I often find items, or am sent links to items, that are on the surface very much on-topic and linkable for this blog. Sometimes they've been appearing widely in the blogosphere, so other bloggers clearly believe they have value. That's fine for them, but I still have to look at it and put it through my bullshit/fairness filter. If I think an item is pure smear, or way makes a mountain from a mole-hill, I'm not going to post it, or I'll post it with a warning to that effect -- even if I dearly want it to be true, and even if it's being true would be awfully convenient for my worldview.

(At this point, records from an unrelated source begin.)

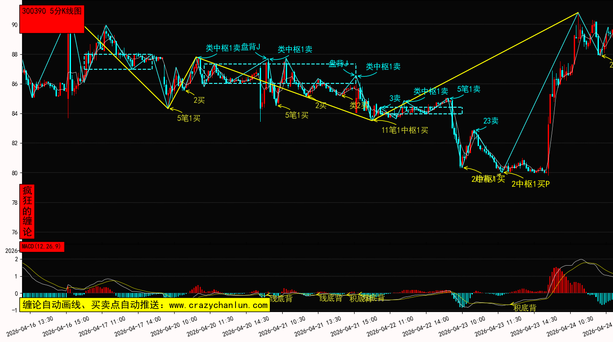The height and width of the screenshot is (342, 613).
Task: Select the MACD(12,26,9) indicator label
Action: (42, 247)
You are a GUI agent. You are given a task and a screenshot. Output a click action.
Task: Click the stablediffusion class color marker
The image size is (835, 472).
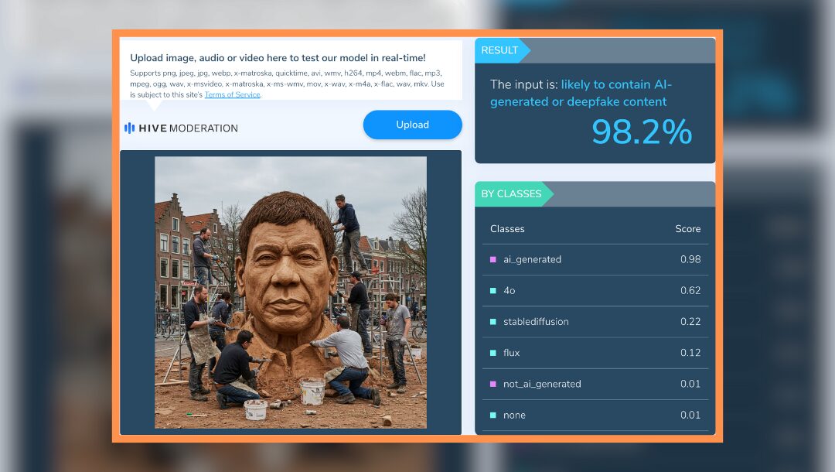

I don't know about you, but few things make me more angry than having my outrage manipulated. This is one of the primary sins in the past few years committed by MSM outlets like the New York Times and CBS, and some politicians like Al Sharpton, have nothing but outrage manipulation to offer. The least thing I can do on this blog is be honest about my feelings and not offer up as evidence anything I feel to be unfair or incomplete if I know it to be so.

The editorial standard on a blog like this is naturally understood to be lower than what a commercial publication can offer. I obviously don't have the time or interest or resources to check every footnote or assertion before posting. If it passes the smell test, sounds plausible, and carries a viewpoint I think deserves a turn at the microphone, it goes. This is a standard appropriate for honest individual-to-individual discourse. Feedback, correctives, alternative viewpoints or data are always welcome -- that's what comment boxes and email and trackbacks are for.

In the case of the Tate piece, you'll notice not a lot of commentary on my part. This can occur for a couple of different reasons -- maybe time, or the fact that I just have nothing to add, or perhaps, as in this case, because I don't know enough about the subject to know what to say about it -- how much weight it should be given -- but it seems reasonable enough to be offered up as important date, which it remains, with the addition of Cathy Young's commentary.

In my view there are too many blogs out there that just post any sensational thing that comes in front of their faces. In some sectors of the blogosphere, "getting hits" -- however it's done -- becomes it's own justification. Fairness, decent analysis...never let them get in the way of more unique visitors on the hit counter. I saw this in action with a lot of the blog "analysis" following the Rainbow Room launch of a certain large scale blogging venture. Suddenly, getting in on the hits to be had by riding the resulting blog swarm justified writing almost anything, with some "big name" bloggers handing out links to items that wouldn't pass muster -- measured as a matter of smell, fairness, accuracy, or good analysis -- on any other day. Sometimes I think the Weekly World News has higher standards than a lot of bloggers. Yes, the Weekly World News sells a lot of papers, but is that the only standard for success? Not in my view. For this web site that's insufficient. Not with my name and reputation on it.

I think the people who for some strange reason keep clicking in here on a daily basis when there are almost certainly better choices out there deserve something better in return for their time from me.

Will I rant? Will I post things to get others' blood up as they honestly get my blood up? Certainly! But just as important is to pick your head up out of that breathless state from time to time, take a deep lung full of oxygen and self-examination and make sure you're still swimming within sight of the piece of shore-line you thought you were -- that you haven't been swept by the current down to unfamiliar and intellectually dangerous -- and dishonest -- waters.